Selected passage:
::::
Baryshevo (Барышево) is a settlement (a selo) in Novosibirsky District of Novosibirsk Oblast, Russia. The administrative center of Baryshevsky Selsoviet. It is bordered by Pervomaysky District of Novosibirsk. The settlement is deeply integrated into the infrastructure of Novosibirsk Agglomeration.

==History==
According to the List of Settlements 1926, the village was founded in 1775 but this date of foundation may be erroneous.

According to the List of Inhabited Places of the Tomsk Governorate of 1859, the village of Barysheva (Balysheva) was located on the left bank of the Inya River, at a distance of 230 versts from Tomsk and had 35 households, 232 inhabitants (120 men, 112 women).

In 1893, 70 households and 683 people (345 men and 338 women) lived in the settlement. The population growth was associated with migration from the European part of Russia and Tobolsk Governorate. Natural population growth was also significant.

By the end of the 19th century, a wooden Orthodox church and a parish school were built in Baryshevo, the village received the status of a selo.
::::
Record excerpts:
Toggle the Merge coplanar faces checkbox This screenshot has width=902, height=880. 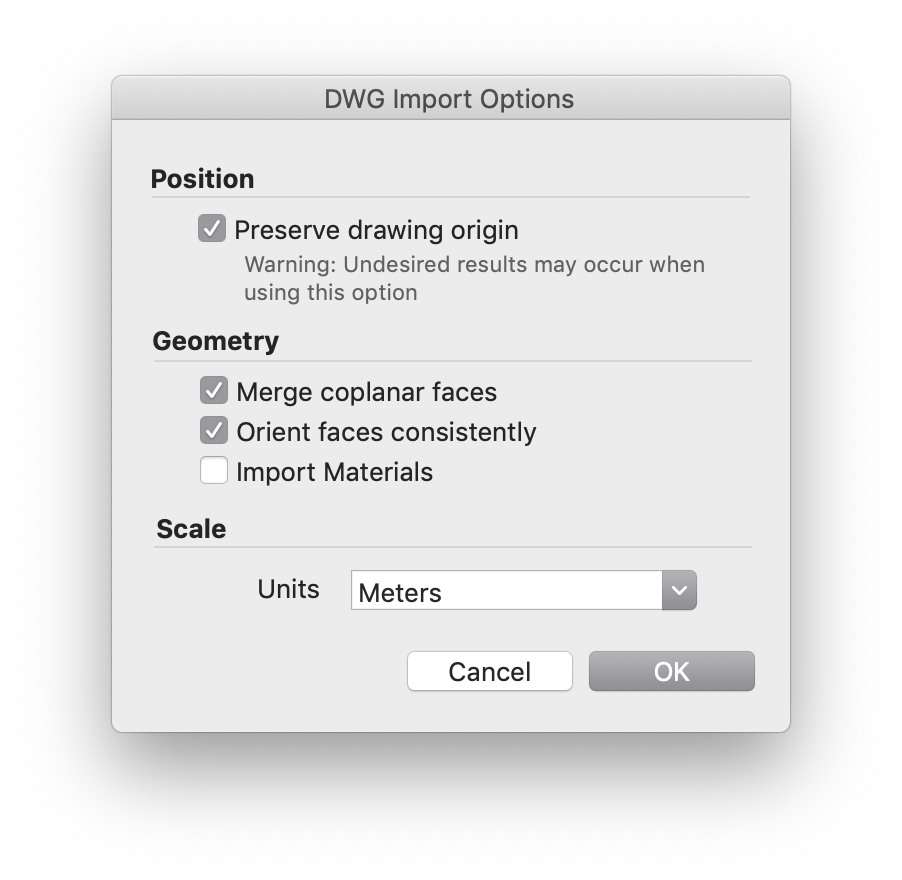click(x=214, y=391)

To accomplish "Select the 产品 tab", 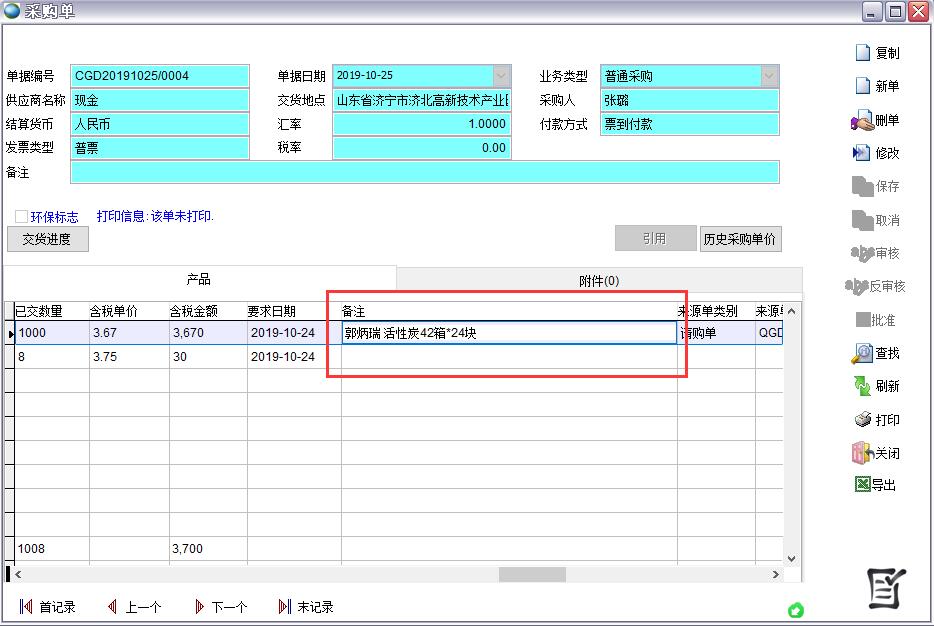I will tap(199, 280).
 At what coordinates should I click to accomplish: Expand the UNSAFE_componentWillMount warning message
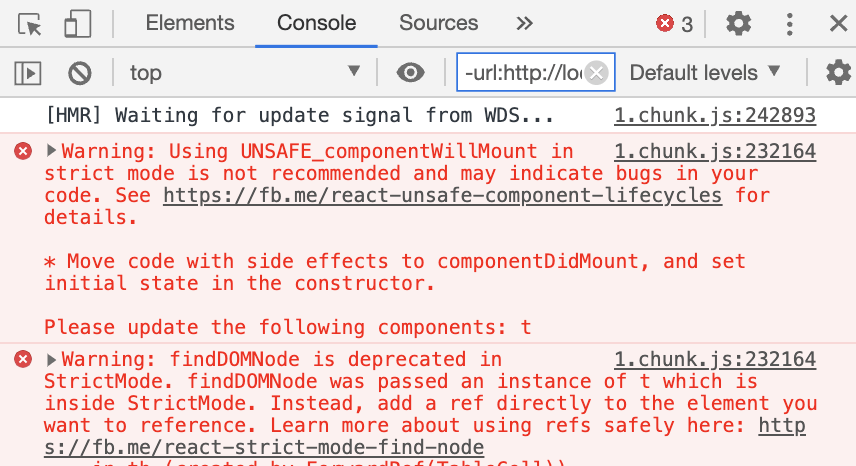53,152
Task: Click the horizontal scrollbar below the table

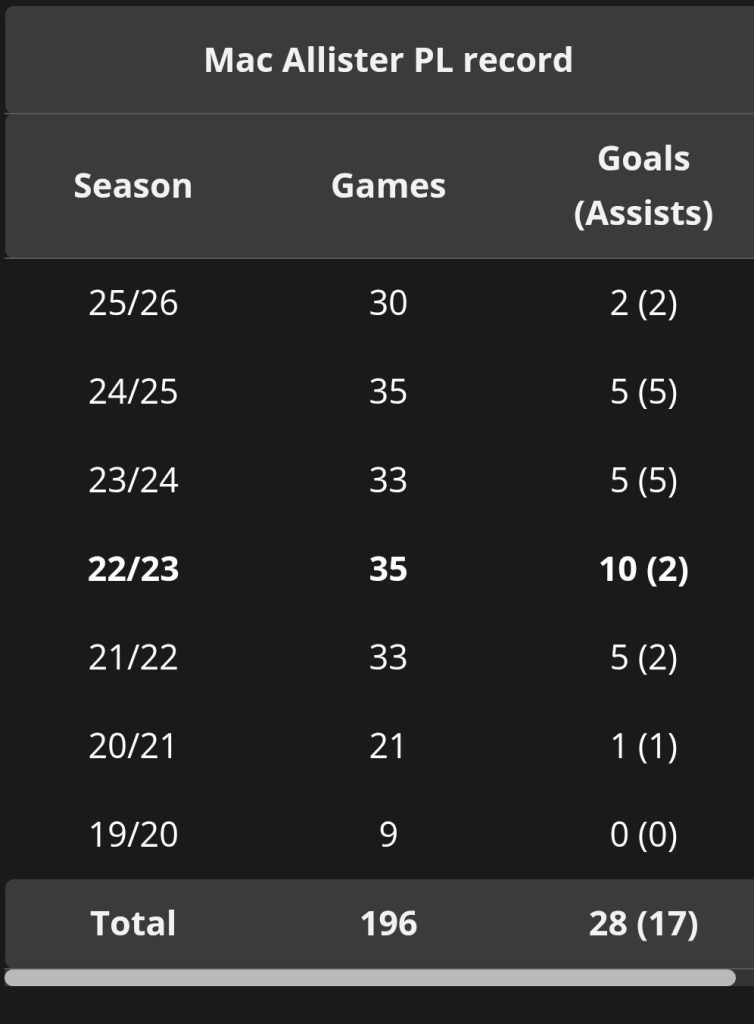Action: (370, 977)
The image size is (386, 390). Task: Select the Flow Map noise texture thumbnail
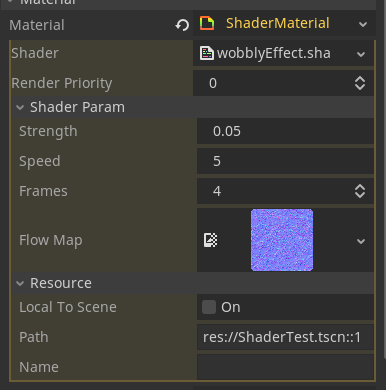pos(282,240)
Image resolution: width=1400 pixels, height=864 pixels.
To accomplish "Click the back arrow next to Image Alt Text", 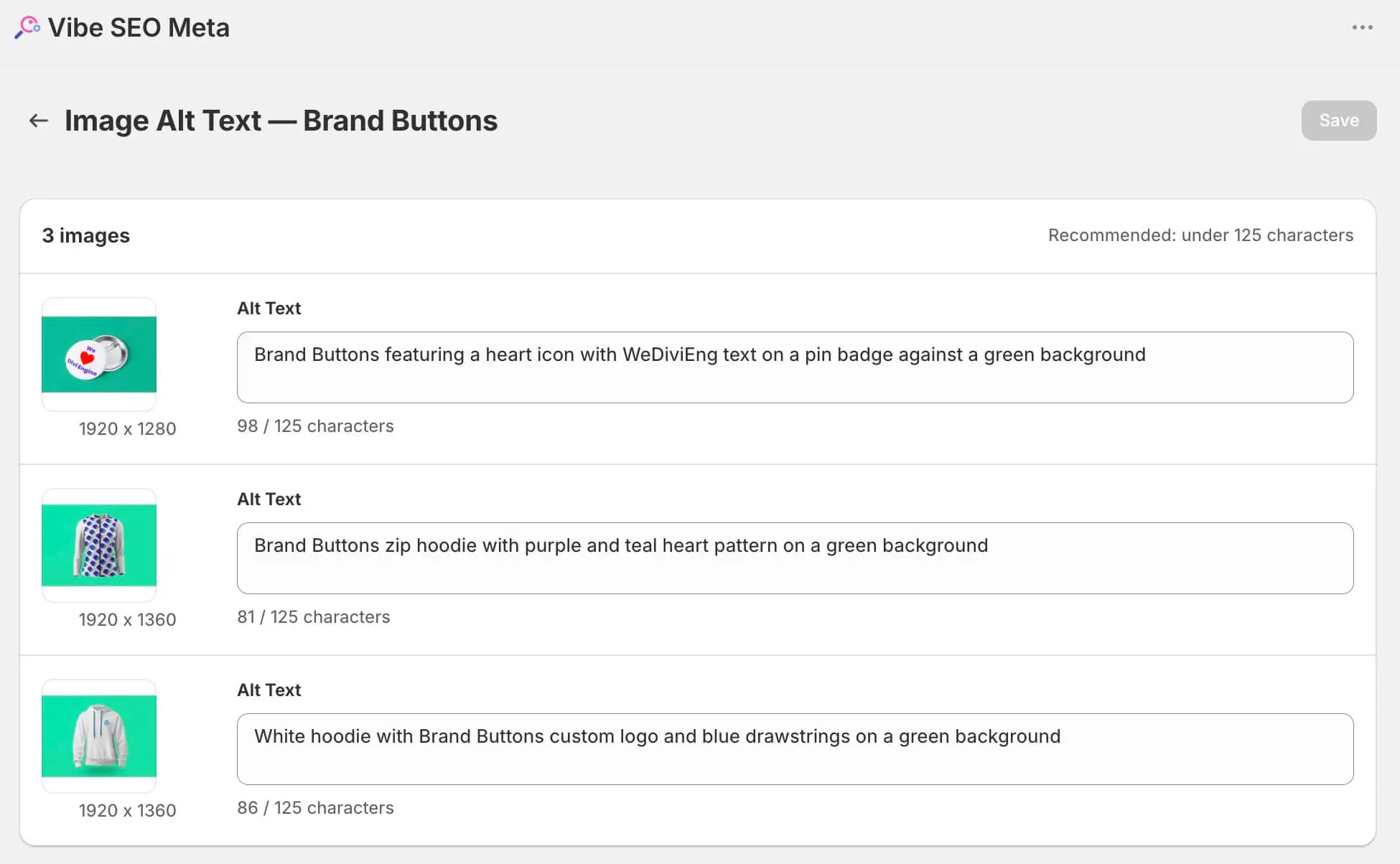I will point(37,121).
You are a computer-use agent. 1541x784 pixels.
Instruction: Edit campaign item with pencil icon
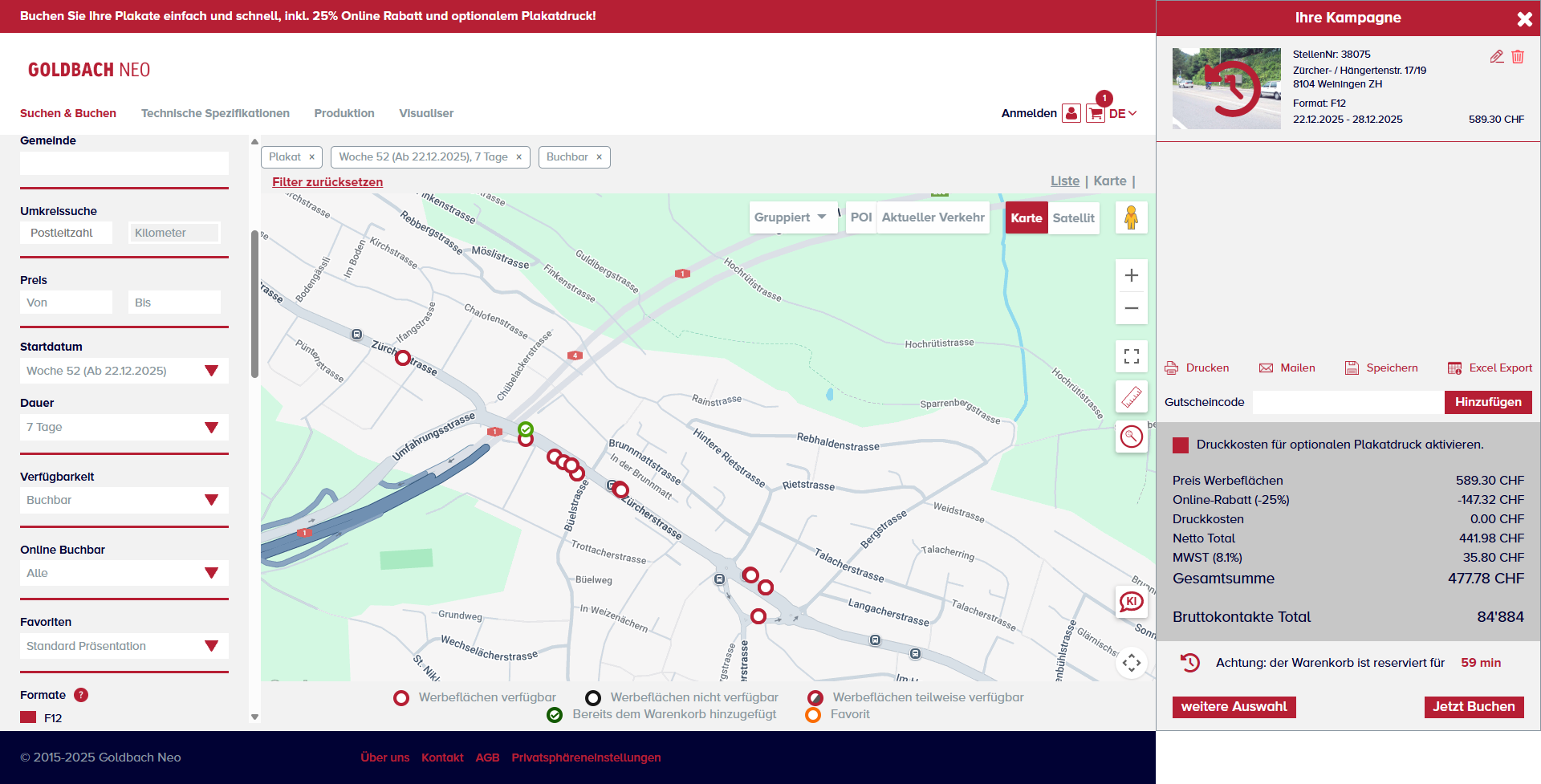tap(1497, 56)
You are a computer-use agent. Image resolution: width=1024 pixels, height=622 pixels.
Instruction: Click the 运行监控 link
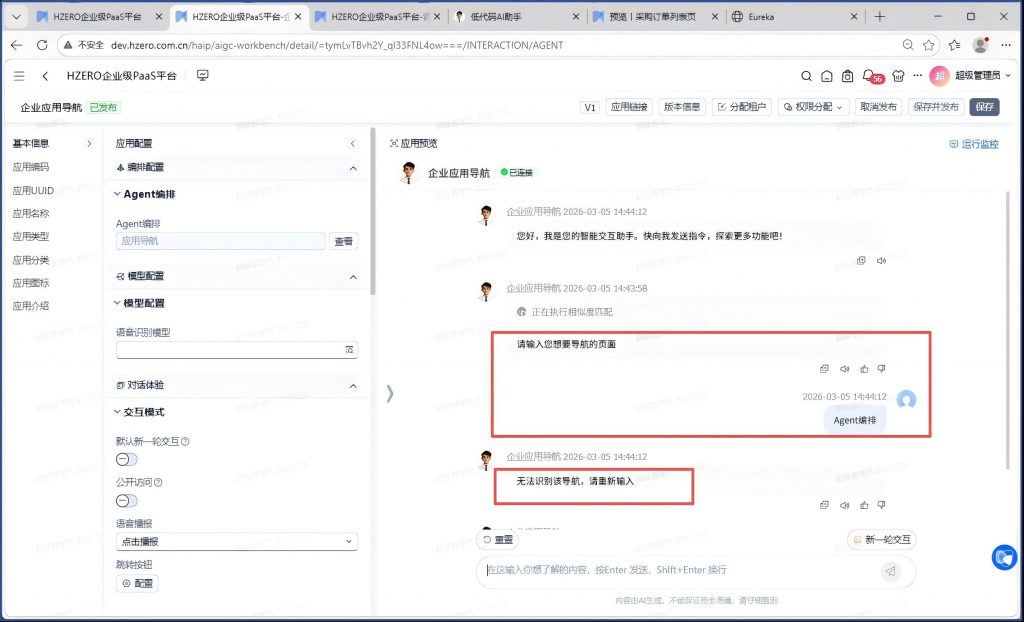tap(973, 144)
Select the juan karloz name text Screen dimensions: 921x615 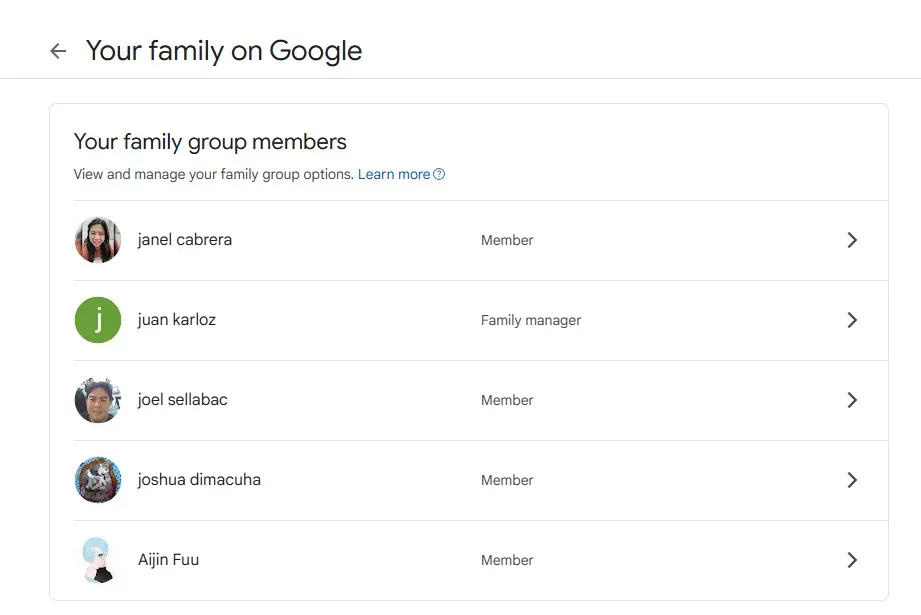(177, 320)
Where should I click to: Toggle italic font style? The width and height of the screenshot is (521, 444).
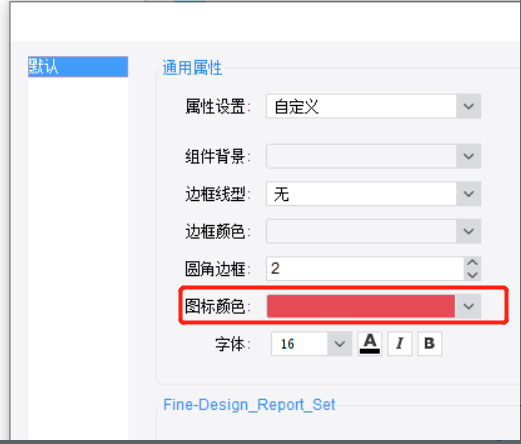(400, 344)
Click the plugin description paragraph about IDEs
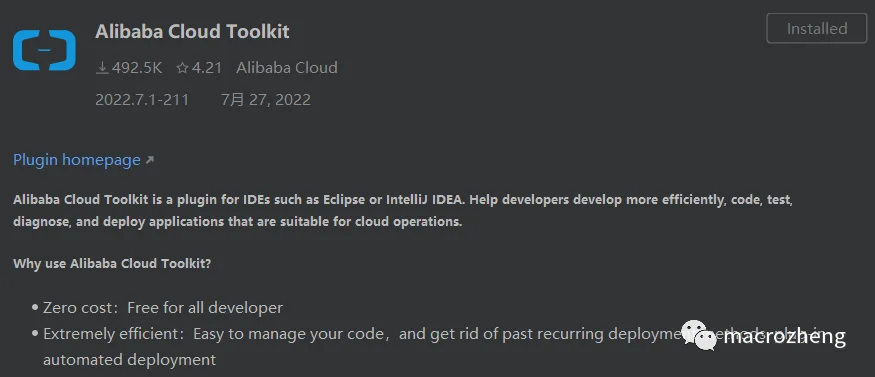The image size is (875, 377). click(x=403, y=210)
::::
Problems to solve:
a) In the Baryshevo passage, how many households lived in the settlement in 1893?
b) Summarize the Baryshevo passage in two sentences.
c) Write out everything in the Baryshevo passage from "According to the List of Inhabited" down to "was also significant.".

Answers provided:
a) 70 households.

b) Baryshevo is a selo in Novosibirsky District of Novosibirsk Oblast, Russia, and is the administrative center of Baryshevsky Selsoviet. Its population grew from 232 inhabitants in 1859 to 683 in 1893, largely through migration, and by the end of the 19th century it had a wooden Orthodox church, a parish school and the status of a selo.

c)
According to the List of Inhabited Places of the Tomsk Governorate of 1859, the village of Barysheva (Balysheva) was located on the left bank of the Inya River, at a distance of 230 versts from Tomsk and had 35 households, 232 inhabitants (120 men, 112 women).

In 1893, 70 households and 683 people (345 men and 338 women) lived in the settlement. The population growth was associated with migration from the European part of Russia and Tobolsk Governorate. Natural population growth was also significant.